Я по крайней мере не нападаю на четырех видных поэтов (трудно рассчитывать, как справедливо пишет Винчакевич, чтобы они смотрели другими глазами), я нападаю лишь на наше восхищение. Ou sont les nieges d’antan? В этой логике, которая велит эмигрантской поэзии быть поэзией воспоминаний, грусти, возвращения, бегства или, в лучшем случае, несовременности, в этой логике есть нечто столь диалектическое и исторически обоснованное, что чуть ли не сбивает с ног. А что еще осталось нам, кроме этих тонких духов воспоминания? Разве не обосновано исторически и не записано в марксистско-ленинских книгах, что поэзия умирающих классов должна быть поэзией вчерашнего дня? Так давайте сядем в дилижанс этих четырех исторически обоснованных поэтов и поедем вместе с ними к тем рощам минувших соловьев и минувших роз, к стародавним почтовым карточкам, добрым молодцам и бабушкиным семейным альбомам. Ou sont les nieges d’antan? Напрасно «полонисты» типа г-на Вайнтрауба радуют нас, что все-таки Вежыньский ищет новые выразительные средства и что его ритмика становится «более свободной», а лиризм — более непосредственным и тихим. Здесь речь, к сожалению, не о ритмике, не о лиризме, более громком или более тихом, но о духовной направленности, о настроенности — и не столько арф, сколько арфистов.
Ou sont les nieges d'antan? Однако я не соглашусь с Винчакевичем, когда он говорит, что это романтизм заставляет их бежать от современности и что это их неинтеллектуализм является причиной их беспомощности в современном антиромантически настроенном мире, в котором есть место только для интеллектуальной поэзии. Нет. Тот день, а вернее, та ночь, в которую нам выпало жить, до краев заполнена романтизмом мощностью в тысячу Байронов. Не было еще такой бури в истерзанном человечестве, наш океан ревет и разбивается о скалы. Я даже склонен полагать, что чудеса этой грозы не так уж чужды четырем исторически обусловленным бардам, о которых идет речь. Но этой красоты они не могут уместить в своем Стихе, в Стихе, который они выпестовали в давнишнее, в довоенное время, она не влезает в их метафоры, не умещается в их стиле.

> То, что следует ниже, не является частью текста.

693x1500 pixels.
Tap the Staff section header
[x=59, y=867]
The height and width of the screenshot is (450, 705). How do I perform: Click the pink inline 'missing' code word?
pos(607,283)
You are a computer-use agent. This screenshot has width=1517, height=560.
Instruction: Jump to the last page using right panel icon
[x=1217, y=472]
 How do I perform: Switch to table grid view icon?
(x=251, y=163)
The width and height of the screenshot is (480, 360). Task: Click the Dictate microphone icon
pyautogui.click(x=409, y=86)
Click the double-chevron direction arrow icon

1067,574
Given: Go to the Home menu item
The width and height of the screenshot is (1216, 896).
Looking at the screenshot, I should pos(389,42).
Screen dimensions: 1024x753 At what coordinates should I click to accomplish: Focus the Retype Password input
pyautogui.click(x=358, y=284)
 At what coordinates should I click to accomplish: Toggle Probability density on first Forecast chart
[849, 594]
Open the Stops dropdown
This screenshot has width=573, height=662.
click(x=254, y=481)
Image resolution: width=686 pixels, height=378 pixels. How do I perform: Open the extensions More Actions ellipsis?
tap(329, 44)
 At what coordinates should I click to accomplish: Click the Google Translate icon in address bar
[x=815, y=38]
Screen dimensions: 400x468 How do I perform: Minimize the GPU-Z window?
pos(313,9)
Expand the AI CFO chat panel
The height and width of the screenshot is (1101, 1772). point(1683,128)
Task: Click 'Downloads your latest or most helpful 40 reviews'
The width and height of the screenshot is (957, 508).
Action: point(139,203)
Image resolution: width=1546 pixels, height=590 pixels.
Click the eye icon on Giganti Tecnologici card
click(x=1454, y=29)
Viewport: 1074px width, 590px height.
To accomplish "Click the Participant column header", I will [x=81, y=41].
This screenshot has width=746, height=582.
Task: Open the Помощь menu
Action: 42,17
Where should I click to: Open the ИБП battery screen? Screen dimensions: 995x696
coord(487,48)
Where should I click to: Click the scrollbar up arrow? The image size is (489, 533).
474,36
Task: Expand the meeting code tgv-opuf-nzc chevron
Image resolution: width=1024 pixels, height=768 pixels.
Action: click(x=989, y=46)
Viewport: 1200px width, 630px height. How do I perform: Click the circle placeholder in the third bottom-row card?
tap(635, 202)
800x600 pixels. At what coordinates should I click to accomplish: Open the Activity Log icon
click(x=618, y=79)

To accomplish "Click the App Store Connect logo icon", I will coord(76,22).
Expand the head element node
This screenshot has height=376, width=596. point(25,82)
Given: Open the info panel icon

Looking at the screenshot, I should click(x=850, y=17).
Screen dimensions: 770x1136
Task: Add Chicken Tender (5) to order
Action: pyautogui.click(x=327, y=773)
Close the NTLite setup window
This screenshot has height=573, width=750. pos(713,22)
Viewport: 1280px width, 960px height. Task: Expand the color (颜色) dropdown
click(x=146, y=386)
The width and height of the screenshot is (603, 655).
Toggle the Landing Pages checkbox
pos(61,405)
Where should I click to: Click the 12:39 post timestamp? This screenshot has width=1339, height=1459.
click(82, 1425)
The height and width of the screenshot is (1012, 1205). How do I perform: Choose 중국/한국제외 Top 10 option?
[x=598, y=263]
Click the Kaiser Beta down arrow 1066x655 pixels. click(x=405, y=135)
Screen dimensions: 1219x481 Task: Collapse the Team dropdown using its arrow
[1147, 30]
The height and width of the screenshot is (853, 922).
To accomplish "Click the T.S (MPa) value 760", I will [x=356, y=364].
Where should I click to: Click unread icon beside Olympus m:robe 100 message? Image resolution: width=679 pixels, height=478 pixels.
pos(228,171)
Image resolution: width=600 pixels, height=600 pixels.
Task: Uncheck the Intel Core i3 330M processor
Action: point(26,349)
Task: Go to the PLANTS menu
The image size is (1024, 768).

Как отомстила этим людям наивность их веры в Поэзию и в Поэта, их культ поэтической формы, их самозабвение во всех фикциях, которые создает общество поэтов! Поэт сегодняшнего дня должен быть ребенком, но хитрым ребенком, трезвым и осторожным. Пусть себе занимаются поэзией, но пусть он в каждый момент будет способен отдать себе отчет в ее ограниченностях, уродствах, глупостях и смехотворности — пусть он будет поэтом, готовым каждую минуту пересмотреть отношение поэзии к жизни и действительности. Пусть, будучи поэтом, он ни на секунду не перестает быть человеком и пусть он человека в себе не подчиняет «поэту». Но эту самонасмешку, эту самоиронию, самопрезрение, самонедоверие не была в состоянии обеспечить наивная школа Скамандра, единственной амбицией которой было писать «прекрасные стихи». Если сегодня Лехоню придется обновить и реформировать в себе Лехоня-поэта, в чем он найдет пункт опоры, где то, что позволило бы ему рискнуть хоть на какую-нибудь перемену? Он боится нарушить в себе хотя бы одну запятую, ибо как знать, а вдруг он перестанет тогда быть поэтом и его стихи будут менее прекрасными? Как Лехонь может в этом смысле повернуться против поэта-Лехоня, если Лехонь является, как мы прочли, «поэтом высокого полета», и если поэзия стала его профессией, общественным положением, духовной установкой? Как же испортить так счастливо установленную гармонию с читателями?